TASK A:
Using the excerpt on variational equations and axis systems, decide whether each statement agrees with it: (i) the x axis is aligned with the direction of the local bottom gradient; (ii) the z axes are perpendicular to the drawing plane; (iii) angle δ is measured clockwise between the two axis systems. Answer each with yes or no and quote the deciding words.

EXCERPT PROVIDED:
The variation with respect to $\psi _1$ results in

(3.10) \begin{align} \frac {\delta L}{\delta \psi _1} = \frac {\partial L}{\partial \psi _1} - \frac {\partial }{\partial x} \frac {\partial L}{\partial \psi _{1_{x}}} = 0, \nonumber \\ a_1 \psi _{1_{xx}} + e \psi _{2_{xy}} + a_{1_{x}} \psi _{1_{x}} + (e_{x} - b_2) \psi _{2_{y}} + (b_{1_{x}}-c -d_1) \psi _1 = 0. \end{align}

The variation with respect to $\psi _2$ provides the coupled equation

(3.11) \begin{align} \frac {\delta L}{\delta \psi _2} = \frac {\partial L}{\partial \psi _2} - \frac {\partial }{\partial y} \frac {\partial L}{\partial \psi _{2_{y}}} = 0, \nonumber \\ a_2 \psi _{2_{yy}} + e \psi _{1_{xy}} + b_2 \psi _{1_{y}} - d_2 \psi _2 = 0. \end{align}

Figure 3. The dynamic $x$ , $y$ and static $\tilde {x}$ , $\tilde {y}$ Cartesian axis systems. The $x$ axis is aligned with the direction of the local bottom gradient. The $z$ and $\tilde {z}$ axes are parallel to the drawing plane. Angle $\delta$ represents the counterclockwise angle between the two axis systems.

DATA ENTRIES:

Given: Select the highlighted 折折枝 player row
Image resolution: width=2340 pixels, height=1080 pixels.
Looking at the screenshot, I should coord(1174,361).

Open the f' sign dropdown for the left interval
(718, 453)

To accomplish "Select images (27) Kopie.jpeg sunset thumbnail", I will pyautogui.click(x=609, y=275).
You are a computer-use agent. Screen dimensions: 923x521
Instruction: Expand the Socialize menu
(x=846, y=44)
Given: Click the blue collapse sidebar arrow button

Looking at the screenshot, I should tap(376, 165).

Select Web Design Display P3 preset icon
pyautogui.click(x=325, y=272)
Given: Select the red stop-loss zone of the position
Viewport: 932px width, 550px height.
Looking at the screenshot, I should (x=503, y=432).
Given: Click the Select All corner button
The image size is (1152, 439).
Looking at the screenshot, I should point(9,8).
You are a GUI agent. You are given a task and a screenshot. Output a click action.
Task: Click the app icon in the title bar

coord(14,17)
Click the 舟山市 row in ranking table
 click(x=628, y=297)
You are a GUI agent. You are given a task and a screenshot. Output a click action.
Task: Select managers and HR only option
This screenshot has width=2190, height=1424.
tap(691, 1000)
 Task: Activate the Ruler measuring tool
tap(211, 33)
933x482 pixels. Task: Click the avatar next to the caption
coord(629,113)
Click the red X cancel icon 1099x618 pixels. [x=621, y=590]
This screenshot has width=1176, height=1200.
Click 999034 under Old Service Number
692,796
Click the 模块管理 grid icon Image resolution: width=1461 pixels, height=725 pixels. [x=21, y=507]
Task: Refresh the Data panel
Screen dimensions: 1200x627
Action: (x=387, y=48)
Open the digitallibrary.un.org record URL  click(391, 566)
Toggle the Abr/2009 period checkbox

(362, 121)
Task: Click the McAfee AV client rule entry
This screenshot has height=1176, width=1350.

TASK B:
In the records, rewrite the part that opens with the line containing "Click the red" and closes with the line containing "Action: (x=387, y=48)", replacing "Click" with "Press" and leaving everything else unchanged.

EXERCISE ANSWER A:
(i) Yes: "aligned with the direction of the local bottom gradient"
(ii) No: "parallel to the drawing plane"
(iii) No: "represents the counterclockwise angle between the two axis systems"

EXERCISE ANSWER B:
Press the red X cancel icon 1099x618 pixels. [x=621, y=590]
This screenshot has width=1176, height=1200.
Press 999034 under Old Service Number
692,796
Press the 模块管理 grid icon Image resolution: width=1461 pixels, height=725 pixels. [x=21, y=507]
Task: Refresh the Data panel
Screen dimensions: 1200x627
Action: (x=387, y=48)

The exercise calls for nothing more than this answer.